30 August 2006, Camp Pendleton California, was a day that will stay with me until my heart no longer beats. It was the day that I found out that my gorgeous wife Jen had given birth to Superman, only I didn’t know his true identity at that time. Evan was set for a normal birth, but flipped at the last minute forcing a C-section. After the delivery, Evan was briskly taken to the nursery as my wife was put back together and stapled back up. I went to the nursery to take pictures of our little bundle of joy to show to my wife, since she was not able to see him very long. As I snapped away and talked to my newborn son, a doctor walked up behind me and asked “Are you the father?” Of course I told her yes. She told me he was beautiful and started making small talk. After a few minutes she asks “Have you ever seen a show called Life Goes On?” I said “Yes”, not even looking in her direction as I continued to stare at my son sleeping. Then she asks me “Do you remember the character named Corky?” I was getting annoyed with this woman now, so I said “Yeah, why?” infused with a great deal of sarcasm. The next statement she made caused me so many emotions at one time, that I’m surprised I was able to even function on my own. “Well, that’s what we think your son has.
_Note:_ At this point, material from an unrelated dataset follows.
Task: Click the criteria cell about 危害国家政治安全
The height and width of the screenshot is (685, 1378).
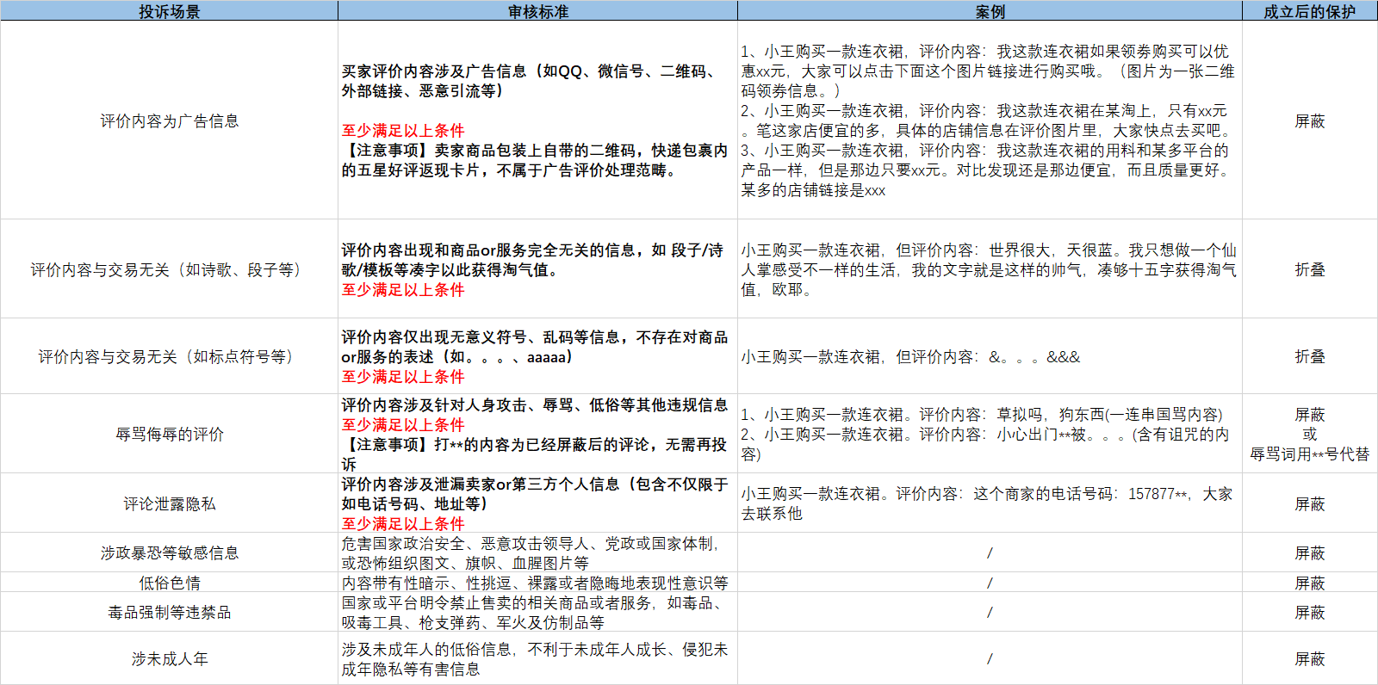Action: (x=537, y=552)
We still hafta run tests, but I’m fairly confident what the results will be. I’m sorry.” After staring at my son, trying to see this “Corky” thing she spoke of I asked a question. “Have you told my wife yet?” She replied “No, why?” I asked her to please wait until she was lucid and I would tell her. She didn’t listen and told her anyway.

As my wife and I cried, I wondered what kind of life Evan would have. I also selfishly wondered what our life would be like. The doctors then told us that his oxygen level was low and they would be flying him to San Diego Children’s Hospital. I prayed more over the next 2 days than I can ever remember. I asked for the strength to be a good father to my son, to allow him to have an easier life than I expected him to have, and for the world to be more accepting of him. I had known people with special needs and even grew up with my uncle’s brother, who had Down Syndrome. I still knew nothing about it. I spent a lot of time in the hospital chapel while waiting for my wife to be released. After her release, we went to SDCH for the first time. After testing was done, confirmed and explained, we focused on getting our son out of the NICU. We were told he would have trouble doing everything. He would have trouble feeding from a bottle; have low muscle tone, trouble learning everyday actions. We were pretty much told he would be a vegetable and his life would be extremely hard, as would ours.

Ev couldn’t leave until he could eat at least 2 ounces in a single feeding, and he couldn’t finish a single ounce. We received a call about 4 days later telling us our son was being transferred to Tri-City Medical Center, which was about 30 miles closer to us. We asked why and told us that they couldn’t keep up with his need for food along with the other babies there. He had woken up and was eating 4-6 ounces every 2 hours! He was doing better in Tri-City, but his oxygen was still low, and of course he couldn’t leave until he was breathing better. His heart test came back good, which was a HUGE relief, but we wanted him home. After 2 days of being there, the doctor told us that his oxygen was all that was keeping him there. He told us this as Jen held him. It was if he had heard him that afternoon because we received a call the next morning telling us he was ready! We asked how and we were told “No matter how much tape we use, Evan keeps ripping the nose tube out. When we checked after 4 or 5 times, his oxygen was above normal.

We took our son home that morning and he has surprised us every day, going against the odds one milestone at a time. We were told he wouldn’t drink out of a sippy-cup. They were right, he went from a bottle to a straw cup. We were told it would take a long time to use his own utensils. Wrong again. Crawling, walking, talking, stairs, and every other milestone. Evan has destroyed most of them and is ahead of his peers with Down Syndrome for his age in most categories. We gave him the nickname Superman after he fought so hard to leave those hospitals and he has lived up to the name for over 6 years, going through 6 surgeries and surpassing goals set for him. Living with a super hero has been rewarding to say the least. I see what my son goes through and know that my problems are so insignificant compared to day to day struggles. I can be having the worst day and a greeting from my son cures it all. Evan has a way of bringing people to together and having immediate impacts on their lives. Evan has forced me to be outgoing and has softened my heart from the stone it once was. He has forced me out of my comfort zone time and time again. I have a greater appreciation for life and I believe I’m a better father, along with a lot of help from my wife.

Superman has shown me that anything is possible, as long as you think it is. I have no idea what else he will do to surprise me, but I’m looking forward to the journey. I’m proud to say that my hero doesn’t stalk the shadows of Gotham or swing from the skyscrapers of New York City. My superhero eats Goldfish crackers and drinks Sweet Tea in Beulaville, North Carolina. He attends Richlands Primary School and loves to watch Chuggington, Jungle Junction, and Jake and the Neverland Pirates. Everyone should be so lucky to have a super hero like mine in their life. Superman is real and he quietly saves lives everyday. I love you Evan.